By Arthur Walworth | Go to book overview

1

The Battle of the Peace Begins

In Paris, after the end of the last year of France's epic struggle for survival, the Seine was in flood and a damp chill clung to the earth. The venerable city, long accustomed to high affairs of state, looked to the future with hope but also with many fears. In the first week of 1919 the process of peacemaking seemed to be retrogressing. President Wilson was wooing the Italian people; Prime Minister Lloyd George was in London, meeting political challenges; and Georges Clemenceau complained to President Poincaré that the peace conference was becoming more of a myth each day. 1.

The French government had placed the Murat Palace, which had been the residence of Napoleon's marshal, at the disposal of the president of the United States. There, enjoying privacy behind high garden walls with sentry boxes at an entrance guarded by French soldiers, Woodrow Wilson was remote from the masses of people to whom he wished to bring peace. In a bedroom decorated in green, spotted with the golden bees of the First French Empire, the American democrat sat at a Napoleonic writing table to work out the charter of a new world.

Living with the Wilsons in this relic of imperial grandeur was Dr.
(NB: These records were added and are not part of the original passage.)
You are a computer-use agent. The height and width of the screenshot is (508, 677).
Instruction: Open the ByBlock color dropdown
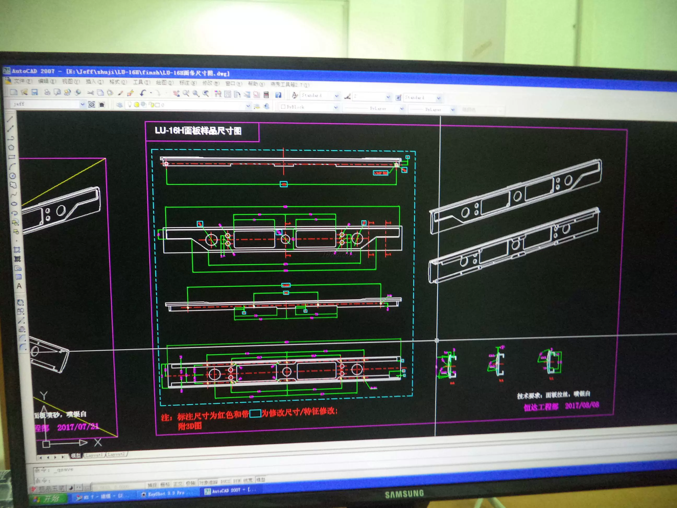(x=336, y=107)
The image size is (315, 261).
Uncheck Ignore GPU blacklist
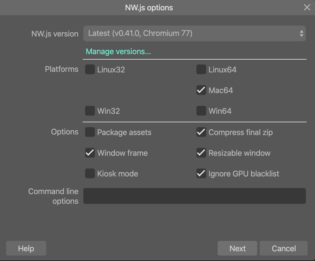point(201,174)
Cary T. Grayson. This Navy physician would be constantly at the side of the president and, dressed in his admiral's uniform, would on occasion act as an aide. He vigilantly guarded Wilson against fatigue and vetoed every plan for him to work amidst the hubbub at the Hôtel Crillon, where the American Commission to Negotiate Peace had its headquarters. Two days of complete rest were ordered at the beginning of January so that the president might recuperate after strenuous journeys to England and to Italy. 2.
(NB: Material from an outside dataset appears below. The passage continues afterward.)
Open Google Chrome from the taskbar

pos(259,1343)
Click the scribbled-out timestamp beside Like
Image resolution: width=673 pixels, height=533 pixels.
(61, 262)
The four American plenipotentiaries who with the president made up the American Commission to Negotiate Peace (ACTNP) took up residence in the Crillon. Three of the men—Secretary of State Robert Lansing, General Tasker H. Bliss, and Henry White—were lodged on the floor immediately above the entresol, in rooms ornate with tapestry, mirrors, and gilding. On the story above, where Admiral William S. Benson, the military attachés, and the advisers on economic matters had their quarters, Navy yeomen stood guard before a door that led to the inner sanctum of Colonel Edward M. House. This seat of authority became known as "upstairs." 3.

The president gave House few explicit instructions. The Texan "colonel," an intimate friend and counselor for eight years past, could be useful only so long as

____________________
1.
Raymond Poincaré, Au Service de la France, vol. 11, p. 47.
2.
Charles Swem and Charles C. Wagner to the author. Walworth, America's Moment: 1918, pp. 146-153, 166-170. Charles T. Thompson, The Peace Conference Day by Day, p. 83.
3.
House's staff numbered thirty-two, more than twice the size of that of any other American commissioner. It served the entire delegation, House diary, January 7, 1919. On the personnel of the American Commission, see Walworth, pp. 121-124.